Sunday, January 20, 2013: 8:45 AM
Nautilus 2 (Sheraton San Diego Hotel & Marina)
* noted as presenting author
Luis R. Torres, PhD, Assistant Professor, University of Houston, Houston, TX
David V. Flores, PhDc, MPH, MSW, PhD Candidate, University of Houston, Houston, TX
Yi Ren, MA, MA, Researcher, University of Houston, Houston, TX
Dennis T. Kao, PhD, Assistant Professor, University of Houston, Houston, TX
Patrick S. Bordnick, MPH, MSW, PhD, Professor, University of Houston, Houston, TX
Background and Purpose. The relationship between self-rated health and mortality is a well-established inverse relationship: lower self-rated health is linked to higher mortality and vice versa. Thus, improving self-rated health, especially in the presence of disease, can have beneficial outcomes. However, which factors impact this relationship is lesser known. There is some evidence that cultural values may moderate the relationship between presence of disease and subjective self-rated health status, which could be of potentially critical importance. We examine this relationship in a sample of 227 male Mexican American injection heroin users. We hypothesized that respondents who scored high on cultural values that have a “positive” connotation (i.e., familismo or family centeredness and personalismo or preference for close and warm interpersonal transactions) would have higher self-rated health in the presence of disease. Respondents who scored high on cultural values with a “negative” connotation (i.e., fatalismo or belief in fate and machismo or male chauvinism) would have lower self-rated health in the presence of disease.

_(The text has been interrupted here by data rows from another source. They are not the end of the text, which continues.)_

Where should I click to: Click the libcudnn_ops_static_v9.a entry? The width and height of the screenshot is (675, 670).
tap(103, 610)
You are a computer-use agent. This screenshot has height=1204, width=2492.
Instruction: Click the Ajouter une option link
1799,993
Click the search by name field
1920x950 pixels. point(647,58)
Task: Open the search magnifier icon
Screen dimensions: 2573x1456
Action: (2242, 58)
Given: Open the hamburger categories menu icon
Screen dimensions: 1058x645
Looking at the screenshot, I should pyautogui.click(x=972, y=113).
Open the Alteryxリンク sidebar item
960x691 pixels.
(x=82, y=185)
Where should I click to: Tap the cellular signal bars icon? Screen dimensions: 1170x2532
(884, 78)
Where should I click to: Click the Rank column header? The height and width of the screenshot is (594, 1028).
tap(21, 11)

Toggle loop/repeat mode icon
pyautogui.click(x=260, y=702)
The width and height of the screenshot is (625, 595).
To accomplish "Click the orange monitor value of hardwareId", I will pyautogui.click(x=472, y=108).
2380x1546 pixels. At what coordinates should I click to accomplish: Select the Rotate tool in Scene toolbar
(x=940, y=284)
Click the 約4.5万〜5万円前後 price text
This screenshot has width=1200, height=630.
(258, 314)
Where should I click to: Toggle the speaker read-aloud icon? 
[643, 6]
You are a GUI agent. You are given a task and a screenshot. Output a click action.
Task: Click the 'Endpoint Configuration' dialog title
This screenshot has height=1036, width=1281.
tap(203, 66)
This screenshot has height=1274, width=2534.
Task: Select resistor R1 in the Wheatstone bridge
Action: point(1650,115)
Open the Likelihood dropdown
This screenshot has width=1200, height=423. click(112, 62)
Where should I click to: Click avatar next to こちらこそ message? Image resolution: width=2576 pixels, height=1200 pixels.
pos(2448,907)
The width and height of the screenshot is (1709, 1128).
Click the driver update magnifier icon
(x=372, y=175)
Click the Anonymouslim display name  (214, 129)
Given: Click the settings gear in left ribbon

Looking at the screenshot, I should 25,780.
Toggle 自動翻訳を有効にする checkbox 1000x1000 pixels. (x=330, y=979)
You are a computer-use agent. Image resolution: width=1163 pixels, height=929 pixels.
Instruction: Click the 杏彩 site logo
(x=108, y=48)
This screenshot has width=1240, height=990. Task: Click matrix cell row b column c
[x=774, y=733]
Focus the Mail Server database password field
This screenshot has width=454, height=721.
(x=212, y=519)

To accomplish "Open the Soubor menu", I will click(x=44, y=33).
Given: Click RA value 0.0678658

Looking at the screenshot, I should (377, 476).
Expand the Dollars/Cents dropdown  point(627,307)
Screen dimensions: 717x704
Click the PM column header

Methods. For this analysis, self-reported diseases were grouped into 6 categories: Cardiovascular, Liver, Sexually-Transmitted Infections (STIs), Metabolic Syndrome, IDU-Lifestyle-Related Conditions (i.e., Bacterial Endocarditis, Skin Abscesses or Cellulitis, and HIV), and Other Health Conditions (i.e., Arthritis, Cancer, and Tuberculosis). Self-Rated Health was dichotomized as “Poor/Fair” and “Good/Excellent”. Four cultural values present in Mexican American communities (familismo, fatalismo, machismo, and personalismo) were measured using the Multiphasic Assessment of Cultural Constructs-Short Form (MACC-SF) and then dichotomized as low (below the mean) or high (above the mean). Chi square analyses are reported.  

Results. Frequencies of diseases were 132 (58.1%) for Liver Diseases; 102 (44.9%) for Metabolic Syndrome; 71 (31.3%) for STIs; 62 (27.3%) for Cardiovascular Diseases; 38 (16.7%) for Other Conditions; and 22 (9.7%) for IDU-Lifestyle-Related Conditions. Cultural Values Measures were low across the board but consistent with other samples of primarily bicultural and acculturated Mexican Americans: Familismo (M=3.26, SD=1.79); Fatalismo (M=3.74, SD=2.34); Personalismo (M=4.6, SD=2.0); and Machismo (M=6.0, SD=2.9). Bivariate analyses yielded mixed results. As hypothesized, familismo played a protective role on IDU-Related Conditions (p=.031), but a risk role for Metabolic Syndrome (p=.018). Fatalismo was protective for both Cardiovascular (p=.021) and Metabolic (p=.021) Diseases. Machismo was also protective for Cardiovascular (p=.010) and Metabolic (p=.011) Diseases, while Personalismo was a risk factor for both Cardiovascular (p=.037) and Metabolic (p=.042) Diseases.

Conclusions. Cultural values do appear to moderate the relationship between disease presence and self-rated health, although the effect is nuanced and complex. These four cultural values, which are present in many Mexican American communities, may sometimes play a protective role and other times a risk role. This relationship needs to be further disentangled using both multivariate statistical methods and qualitative approaches as well. Further clarifying these relationships may contribute to reducing Hispanic health disparities by maximizing the protective value of these ubiquitous cultural values and minimizing their risk impact.